- **Exercise details**
Your answer must be the line holding "Middle-East (32, 189)" followed by every later line through the end of the entries, exactly as written.

- **Stored records**
◇ ◇ ◇ ◇ ◇
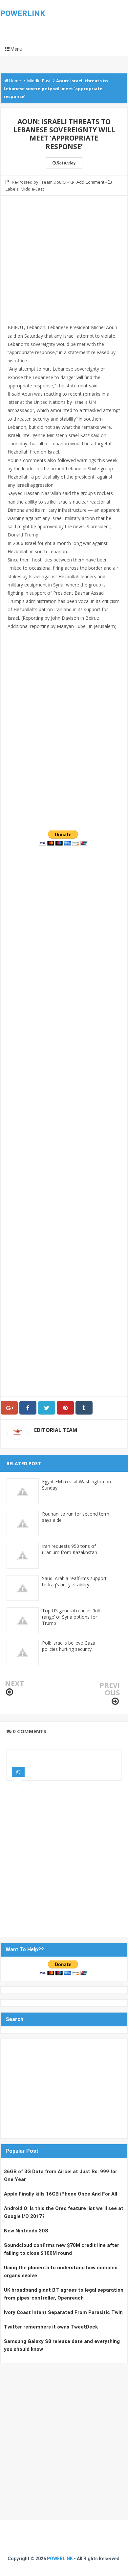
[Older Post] (115, 1701)
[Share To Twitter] (46, 1408)
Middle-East (32, 189)
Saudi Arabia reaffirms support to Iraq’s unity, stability (74, 1581)
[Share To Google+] (9, 1408)
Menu (16, 49)
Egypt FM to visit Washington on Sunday (76, 1484)
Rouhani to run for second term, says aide (76, 1517)
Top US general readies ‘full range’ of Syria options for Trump (71, 1616)
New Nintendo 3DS (26, 2231)
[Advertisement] (64, 268)
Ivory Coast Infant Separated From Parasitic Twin (63, 2312)
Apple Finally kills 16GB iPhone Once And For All (60, 2194)
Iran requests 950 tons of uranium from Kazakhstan (69, 1549)
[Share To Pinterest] (65, 1408)
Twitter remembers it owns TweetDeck (51, 2327)
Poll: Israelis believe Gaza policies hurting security (68, 1646)
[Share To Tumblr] (84, 1408)
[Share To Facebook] (27, 1408)
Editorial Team (55, 1430)
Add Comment (90, 182)
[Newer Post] (9, 1692)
◇ ◇ ◇ ◇ ◇
- **Problem solution**
Middle-East (32, 189)
Saudi Arabia reaffirms support to Iraq’s unity, stability (74, 1581)
[Share To Google+] (9, 1408)
Menu (16, 49)
Egypt FM to visit Washington on Sunday (76, 1484)
Rouhani to run for second term, says aide (76, 1517)
Top US general readies ‘full range’ of Syria options for Trump (71, 1616)
New Nintendo 3DS (26, 2231)
[Advertisement] (64, 268)
Ivory Coast Infant Separated From Parasitic Twin (63, 2312)
Apple Finally kills 16GB iPhone Once And For All (60, 2194)
Iran requests 950 tons of uranium from Kazakhstan (69, 1549)
[Share To Pinterest] (65, 1408)
Twitter remembers it owns TweetDeck (51, 2327)
Poll: Israelis believe Gaza policies hurting security (68, 1646)
[Share To Tumblr] (84, 1408)
[Share To Facebook] (27, 1408)
Editorial Team (55, 1430)
Add Comment (90, 182)
[Newer Post] (9, 1692)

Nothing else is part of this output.